The Governor of Puerto Rico has spoken out in favour of equal marriage – after a judge attempted to re-ban same-sex weddings by throwing out parts of the US Constitution.

Puerto Rico is an unincorporated territory of the United States and is not fully recognised as a US state.

After the US Supreme Court ruled last May that equal marriage is a constitutional right, a panel of judges in Puerto Rico also cemented marriage equality – acting to reverse a 2014 ruling that upheld Puerto Rico’s marriage ban.

However, US District Court Judge Juan Pérez-Giménez struck back this week, issuing an order aimed at re-banning equal marriage.

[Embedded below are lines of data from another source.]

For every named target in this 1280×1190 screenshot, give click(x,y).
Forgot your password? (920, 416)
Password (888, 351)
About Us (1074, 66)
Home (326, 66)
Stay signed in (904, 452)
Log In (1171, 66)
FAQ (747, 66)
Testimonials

Judge Pérez-Giménez, the same judge who previously ruled against marriage equality and was overruled, now claims that the Supreme Court ruling doesn’t apply there because Puerto Rico “is not treated as the functional equivalent of a State for purposes of the Fourteenth Amendment”.

But he argument doesn’t hold much sway with Puerto Rico’s Governor, Alejandro García Padilla – who insists weddings will proceed regardless.

He said that equal marriage case had already been concluded, with the US Supreme Court and the First Circuit Court of Appeals both affiriming that all US citizens have a “fundamental right to marriage”, including same-sex couples.

He added that he would “respect the rulings of superior courts” above the ruling of Judge Pérez-Giménez, adding that the judge’s ruling was a drastic departure from the existing legal understanding.

Lambda Legal, one of the law firms that sued for equal marriage in the US, says it is confident the ruling will be overturned.

Staff attorney Omar González-Pagan said: “The marriages of same-sex couples in Puerto Rico are not in limbo and we appreciate that Governor García Padilla has reassured LGBT people and made clear to all others in the Island that marriage is here to stay.

“The decision issued yesterday by District Court Judge Pérez Giménez is fundamentally flawed and we plan to file an appeal to ensure that this discriminatory ban does not stand.

“The law is on our side. The U.S. Court of Appeals for the First Circuit was clear when it stated that Puerto Rico’s marriage ban was unconstitutional and the U.S. Supreme Court has indisputably held that the constitutional guarantees of liberty and equality apply with equal force to the Commonwealth.”

In his ruling, Judge Pérez-Giménez claimed: “One might be tempted to assume that the constant reference made to the ‘States’ in Obergefell includes the Commonwealth of Puerto Rico.

“Yet, it is not the role of this court to venture into such an interpretation.”

He added: “The Constitution applies in full in incorporated Territories surely destined for statehood but only in part in unincorporated Territories”.

However, activists are confident that the ruling will be overturned on appeal – especially given Pérez-Giménez has previously had his judgements overturned on equal marriage.

Judge Juan Perez-Gimenez was just one of two district judges in the US to uphold a same-sex marriage ban in 2014, against a flow of over 50 rulings in favour of equality.

In his since-overturned 2014 ruling, Judge Perez-Gimenez cited a ruling from 1972 against same-sex marriage – which almost all other judges in the country agreed had been rendered obsolete by subsequent case law – and claimed: “Recent affirmances of same-gender marriage seem to suffer from a peculiar inability to recall the principles embodied in existing marriage law.”